Contributed by: Wesley Hull Monday, May 04 2020 @ 08:12 am ACST
Whilst the AFL is yet to formally state how and when the AFL season can restart after the enforced season postponement due to COVID-19, two northern cities might be the keys to fast tracking a start date.
Darwin has emerged as a potential location for a player hub (where all teams would be based for a set period of time to play out rounds) with its potential to have matches played in front of crowds as early as June. Cairns has also emerged as a potential hub for matches and teams with AFL Cairns having confirmed its interest in playing that role.
Both cities possess multiple venues, milder winter conditions than the colder southern states, strong following of the game and, most importantly, have low cases of COVID-19. The Northern Territory had recorded just 28 cases, whilst Cairns and Hinterland Hospital and Health Service had reported 33 cases. Both figures are extremely low compared to the major Australian cities.
Whilst Cairns is yet to commit to any concrete timeline for playing local football, adhering to the wider Queensland state directives, the Northern Territory government has moved to a June 5th date for sport to be played with crowds.
The AFL is very interested in the prospect of playing matches or setting up a hub in Darwin, largely due to the COVID-19 statistics, but heavily driven by the idea of playing in front of crowds. It is accepted that the remainder of the proposed season revamp for the AFL will most likely be completed without crowds. Darwin provides hope.

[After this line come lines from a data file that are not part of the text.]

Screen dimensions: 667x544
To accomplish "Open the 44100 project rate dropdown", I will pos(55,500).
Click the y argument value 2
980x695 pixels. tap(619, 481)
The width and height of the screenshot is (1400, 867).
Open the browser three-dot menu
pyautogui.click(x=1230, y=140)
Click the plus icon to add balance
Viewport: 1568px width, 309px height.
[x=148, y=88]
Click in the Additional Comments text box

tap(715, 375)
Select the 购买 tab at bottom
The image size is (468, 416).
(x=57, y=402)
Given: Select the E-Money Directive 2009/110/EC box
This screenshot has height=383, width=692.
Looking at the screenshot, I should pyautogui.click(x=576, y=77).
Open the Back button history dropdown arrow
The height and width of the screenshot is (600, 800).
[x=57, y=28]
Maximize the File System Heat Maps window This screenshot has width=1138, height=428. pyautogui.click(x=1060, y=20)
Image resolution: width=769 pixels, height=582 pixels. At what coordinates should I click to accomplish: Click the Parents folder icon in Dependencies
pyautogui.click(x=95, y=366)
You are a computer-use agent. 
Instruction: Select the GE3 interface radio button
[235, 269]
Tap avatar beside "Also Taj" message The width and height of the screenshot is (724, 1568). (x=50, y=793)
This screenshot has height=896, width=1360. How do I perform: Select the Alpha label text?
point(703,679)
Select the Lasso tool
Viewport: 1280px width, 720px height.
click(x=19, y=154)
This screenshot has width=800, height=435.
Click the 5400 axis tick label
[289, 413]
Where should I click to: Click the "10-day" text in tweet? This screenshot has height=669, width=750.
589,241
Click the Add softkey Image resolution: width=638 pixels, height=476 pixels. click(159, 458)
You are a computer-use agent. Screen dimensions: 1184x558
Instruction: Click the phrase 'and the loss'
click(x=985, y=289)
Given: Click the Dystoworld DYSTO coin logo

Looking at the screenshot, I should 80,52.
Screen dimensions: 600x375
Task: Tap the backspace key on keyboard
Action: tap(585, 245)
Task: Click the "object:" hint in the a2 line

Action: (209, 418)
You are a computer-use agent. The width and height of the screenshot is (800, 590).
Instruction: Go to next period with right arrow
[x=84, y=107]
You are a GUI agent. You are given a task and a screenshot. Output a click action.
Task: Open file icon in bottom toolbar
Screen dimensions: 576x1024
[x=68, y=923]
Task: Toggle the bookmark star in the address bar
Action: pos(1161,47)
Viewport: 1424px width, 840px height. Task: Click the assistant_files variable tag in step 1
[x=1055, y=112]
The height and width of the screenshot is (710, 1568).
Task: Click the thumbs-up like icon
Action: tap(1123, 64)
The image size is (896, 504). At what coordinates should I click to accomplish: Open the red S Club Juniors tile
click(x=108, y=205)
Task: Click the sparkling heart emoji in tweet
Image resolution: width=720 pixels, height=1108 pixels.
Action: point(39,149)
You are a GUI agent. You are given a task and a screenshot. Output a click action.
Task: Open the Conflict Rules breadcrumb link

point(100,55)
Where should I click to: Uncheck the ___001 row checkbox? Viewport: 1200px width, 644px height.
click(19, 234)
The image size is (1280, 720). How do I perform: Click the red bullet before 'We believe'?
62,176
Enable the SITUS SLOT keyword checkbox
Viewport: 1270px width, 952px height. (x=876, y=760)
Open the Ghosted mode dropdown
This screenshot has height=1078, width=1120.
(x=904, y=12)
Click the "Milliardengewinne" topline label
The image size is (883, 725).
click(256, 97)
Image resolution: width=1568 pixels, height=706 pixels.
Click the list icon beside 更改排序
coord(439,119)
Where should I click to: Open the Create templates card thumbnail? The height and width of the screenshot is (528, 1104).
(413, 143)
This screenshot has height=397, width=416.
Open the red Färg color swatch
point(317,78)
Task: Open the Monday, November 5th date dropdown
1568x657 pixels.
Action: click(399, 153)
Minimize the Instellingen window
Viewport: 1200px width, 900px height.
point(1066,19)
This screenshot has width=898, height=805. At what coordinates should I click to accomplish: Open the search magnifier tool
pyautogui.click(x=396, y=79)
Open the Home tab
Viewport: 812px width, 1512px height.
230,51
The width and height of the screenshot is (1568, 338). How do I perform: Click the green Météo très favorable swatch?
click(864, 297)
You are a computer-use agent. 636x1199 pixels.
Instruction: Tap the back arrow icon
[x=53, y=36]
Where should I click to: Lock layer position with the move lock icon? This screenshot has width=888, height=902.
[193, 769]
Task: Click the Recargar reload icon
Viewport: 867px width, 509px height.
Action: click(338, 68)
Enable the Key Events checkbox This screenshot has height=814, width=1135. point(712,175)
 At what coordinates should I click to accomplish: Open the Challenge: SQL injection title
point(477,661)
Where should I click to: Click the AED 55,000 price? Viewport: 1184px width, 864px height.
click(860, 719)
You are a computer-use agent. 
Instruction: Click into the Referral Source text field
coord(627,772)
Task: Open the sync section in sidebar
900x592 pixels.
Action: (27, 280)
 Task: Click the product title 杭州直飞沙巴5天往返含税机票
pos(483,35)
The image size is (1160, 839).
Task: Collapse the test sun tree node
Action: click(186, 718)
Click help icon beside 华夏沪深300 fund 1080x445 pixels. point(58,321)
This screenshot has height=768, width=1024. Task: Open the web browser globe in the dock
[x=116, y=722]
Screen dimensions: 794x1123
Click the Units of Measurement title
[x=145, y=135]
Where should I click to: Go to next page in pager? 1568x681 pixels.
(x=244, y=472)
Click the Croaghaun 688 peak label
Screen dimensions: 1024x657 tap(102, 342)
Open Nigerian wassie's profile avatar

AFL boss, Gillon McLachlan, teased that the Darwin option might be a path forward. Of the possibility, McLachlan said, “I don’t think anyone contemplated that [Northern Territory sport recommencing on 5th June].
“People have flagged it’s unlikely [that planned AFL matches will have crowds] but when we’ve seen what’s happened in Darwin we don’t rule anything out.”
The Northern Territory’s Chief Minister Michael Gunner has said Darwin is the “safest place in Australia”.
He told Sky News, “You can play a footy game, you can have a crowd”.
“It’s the dry season up here in Darwin, it's a magic place to be.”
The Northern Territory’s Sports Minister Lauren Moss also weighed in to support the idea of a Darwin hub. In an interview with ABC Sport she stated, “In terms of our ability generally to be a hub for the AFL – absolutely I think we could”.
“The expectation first and foremost is we want to protect the health of Territorians – that is always going to be our first priority.
AFL Cairns president Garry Young has confirmed Cairns’ interest also. An unnamed AFL club put forward the idea that Cairns would make an idea hub due to its proven ability to host AFL matches, multiple venues (Cazalys Stadium as well as local suburban grounds). One theory is that Cairns could host up to six teams, if a “hub” option was introduced by the AFL. Like Darwin, Cairns has produced many AFL players over recent years that has led to it becoming a strong Australian Football destination. Since 2011, the Gold Coast Suns, Richmond, Western Bulldogs and North Melbourne have invested substantially in the region both on and off the field.
One factor at play here also is that the AFL’s decisions will be the trigger for other leagues across Australia and the world announcing their own returns to football. Whilst Asian, European, African and American markets will be subject to the COVID-19 landscape within their boundaries, countries like New Zealand – another country with low disease rates – might look to start dates sooner rather than later.
Both cities are keen to have some good fortune also. The Darwin-based NT Thunder NEAFL team closed its doors at the end of last season due to financial reasons, resulting in a key part of their program ceasing. AFL Cairns lost their annual AFL premiership match in 2018 and is keen to find a way to re-enter that market.
The issues are still being thrashed out by the AFL, the AFLPA (Players Association), clubs and competing regions across the nation, the emergence of Darwin and Cairns as contenders may be the catalyst for footy to come back quicker than many thought.